(Source data)
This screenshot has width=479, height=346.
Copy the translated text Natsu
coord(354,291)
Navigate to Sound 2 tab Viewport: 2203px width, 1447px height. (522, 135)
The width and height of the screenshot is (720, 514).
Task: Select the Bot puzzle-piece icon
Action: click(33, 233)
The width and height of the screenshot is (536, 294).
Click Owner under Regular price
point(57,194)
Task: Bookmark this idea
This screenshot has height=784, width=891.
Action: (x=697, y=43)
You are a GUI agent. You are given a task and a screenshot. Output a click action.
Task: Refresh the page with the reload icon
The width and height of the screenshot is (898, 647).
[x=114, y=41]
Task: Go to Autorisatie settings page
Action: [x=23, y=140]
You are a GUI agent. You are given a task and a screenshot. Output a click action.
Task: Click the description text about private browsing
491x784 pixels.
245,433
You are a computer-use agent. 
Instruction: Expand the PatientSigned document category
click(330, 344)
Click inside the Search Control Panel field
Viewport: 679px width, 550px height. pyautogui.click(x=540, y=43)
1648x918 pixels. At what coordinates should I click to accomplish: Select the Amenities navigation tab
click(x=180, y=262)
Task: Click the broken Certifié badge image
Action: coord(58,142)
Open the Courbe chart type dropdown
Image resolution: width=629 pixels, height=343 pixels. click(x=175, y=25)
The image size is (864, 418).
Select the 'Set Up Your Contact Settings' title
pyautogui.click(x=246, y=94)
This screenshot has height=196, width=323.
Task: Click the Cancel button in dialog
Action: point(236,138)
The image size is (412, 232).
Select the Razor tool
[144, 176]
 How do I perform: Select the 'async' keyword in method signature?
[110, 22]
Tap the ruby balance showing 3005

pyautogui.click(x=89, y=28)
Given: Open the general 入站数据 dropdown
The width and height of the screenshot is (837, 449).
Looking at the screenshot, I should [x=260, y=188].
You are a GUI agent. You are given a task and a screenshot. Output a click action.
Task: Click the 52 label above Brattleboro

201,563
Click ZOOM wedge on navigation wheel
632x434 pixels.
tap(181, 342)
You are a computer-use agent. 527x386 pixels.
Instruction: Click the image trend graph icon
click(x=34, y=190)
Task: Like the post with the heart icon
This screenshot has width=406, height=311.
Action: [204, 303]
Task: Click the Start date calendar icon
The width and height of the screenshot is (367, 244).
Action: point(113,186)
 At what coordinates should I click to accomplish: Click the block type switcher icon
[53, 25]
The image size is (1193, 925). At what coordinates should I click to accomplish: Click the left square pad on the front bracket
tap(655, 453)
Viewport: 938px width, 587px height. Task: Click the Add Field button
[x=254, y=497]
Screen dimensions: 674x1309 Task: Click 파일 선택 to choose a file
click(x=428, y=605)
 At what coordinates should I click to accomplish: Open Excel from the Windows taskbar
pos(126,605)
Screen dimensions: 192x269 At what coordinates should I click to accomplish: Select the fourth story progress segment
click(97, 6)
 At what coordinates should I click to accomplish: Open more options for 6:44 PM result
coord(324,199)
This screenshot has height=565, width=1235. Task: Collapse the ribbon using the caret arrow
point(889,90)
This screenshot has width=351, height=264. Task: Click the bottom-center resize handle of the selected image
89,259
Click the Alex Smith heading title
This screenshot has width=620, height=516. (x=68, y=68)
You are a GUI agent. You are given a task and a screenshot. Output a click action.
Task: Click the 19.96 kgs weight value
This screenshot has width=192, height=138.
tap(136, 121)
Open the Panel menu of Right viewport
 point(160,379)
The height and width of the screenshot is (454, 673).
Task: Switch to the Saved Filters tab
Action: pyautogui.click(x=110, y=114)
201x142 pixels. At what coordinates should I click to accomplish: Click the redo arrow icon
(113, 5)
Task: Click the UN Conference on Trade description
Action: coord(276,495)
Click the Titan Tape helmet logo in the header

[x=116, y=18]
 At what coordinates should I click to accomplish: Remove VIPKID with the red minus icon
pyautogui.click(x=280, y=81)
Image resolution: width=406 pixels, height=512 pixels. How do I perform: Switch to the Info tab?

- GOAL OF THE EXERCISE -
The count of lines above that contain "computer" is all that should be given.

- RESPONSE FOR THIS EXERCISE -
2